Survey of predictive model for microbial load in raw and pasteurized milk with measuring electrical resistance (Impedance-Splitting Method) and it's correlation with milk titrable acidity

Document Type : Research Paper



    Measuring total microbial count of milk with conventional standard pour plate method and comparing the results with standard limits is one of the routine tests in dairy factories. Achieving the results of total microbial count in minimum time is really important for confidence from the hygienic quality of products. Therefore, impedance splitting method as a new technique for this purpose was considered in order to receiving the results in less time and as soon as possible. The main purpose of this study, was to evaluate the correlation between impedance detection time (IDT in hrs), total microbial population (log10 N) and titrable acidity (0D) of raw and pasteurized milk. During 6 months, 100 samples (50 samples of raw and 50 samples of pasteurized milk) were collected from different areas of Ahvaz and examined under sterile conditions.

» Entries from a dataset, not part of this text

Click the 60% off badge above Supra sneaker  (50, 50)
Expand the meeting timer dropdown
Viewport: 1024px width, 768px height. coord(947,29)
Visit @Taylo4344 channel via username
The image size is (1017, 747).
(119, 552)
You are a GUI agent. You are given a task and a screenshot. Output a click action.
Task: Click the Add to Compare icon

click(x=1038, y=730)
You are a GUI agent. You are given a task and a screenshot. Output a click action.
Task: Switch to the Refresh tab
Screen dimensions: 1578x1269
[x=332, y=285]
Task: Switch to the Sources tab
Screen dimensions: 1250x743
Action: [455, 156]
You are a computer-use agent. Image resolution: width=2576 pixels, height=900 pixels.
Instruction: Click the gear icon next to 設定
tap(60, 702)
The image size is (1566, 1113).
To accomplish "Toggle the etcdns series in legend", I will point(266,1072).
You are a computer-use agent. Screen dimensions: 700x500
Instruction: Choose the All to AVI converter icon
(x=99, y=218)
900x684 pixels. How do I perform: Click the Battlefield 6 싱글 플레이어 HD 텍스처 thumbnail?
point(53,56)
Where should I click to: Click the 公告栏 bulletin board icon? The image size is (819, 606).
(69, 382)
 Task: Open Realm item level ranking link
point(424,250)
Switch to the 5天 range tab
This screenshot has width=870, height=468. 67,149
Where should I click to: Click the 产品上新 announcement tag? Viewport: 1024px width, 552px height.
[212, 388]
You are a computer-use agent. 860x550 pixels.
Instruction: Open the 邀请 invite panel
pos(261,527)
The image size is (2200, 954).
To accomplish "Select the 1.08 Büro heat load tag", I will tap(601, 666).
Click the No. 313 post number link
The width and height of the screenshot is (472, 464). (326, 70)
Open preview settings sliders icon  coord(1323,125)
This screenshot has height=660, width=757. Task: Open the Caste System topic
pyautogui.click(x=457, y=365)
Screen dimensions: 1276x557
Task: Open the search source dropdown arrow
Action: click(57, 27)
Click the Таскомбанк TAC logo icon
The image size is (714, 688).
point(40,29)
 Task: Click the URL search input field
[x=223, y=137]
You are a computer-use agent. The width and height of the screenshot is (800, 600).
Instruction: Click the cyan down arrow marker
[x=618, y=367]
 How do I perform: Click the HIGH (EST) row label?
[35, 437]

The total microbial count by pour plate technique and impedance splitting method, also measuring milk titrable acidity were carried out based on the recommendations of Iran's Standard Institute and Industrial Investigation. Then, the calibration curves of 3 methods and their equations were obtained by using Excel software.  The calibration curves of methods were elaborated for total microbial count and impedance detection time, demonstrating a good correlation between the two methods (95.29% for raw and 95.09% for pasteurized milk samples). According to the calibration curves, the correlation between impedance detection time and  titrable acidity was 88.83% for raw and 85.4% for pasteurized milk samples, also the correlation between total microbial count and titrable acidity was 94.14% for raw and 93.27% for pasteurized milk samples. Therefore, impedance measurement which is a more rapid, automated and less laborious method than conventional total microbial count technique could be used like some developed countries as an alternative method for the rapid measuring the total microbial loads in foods instead of conventional methods.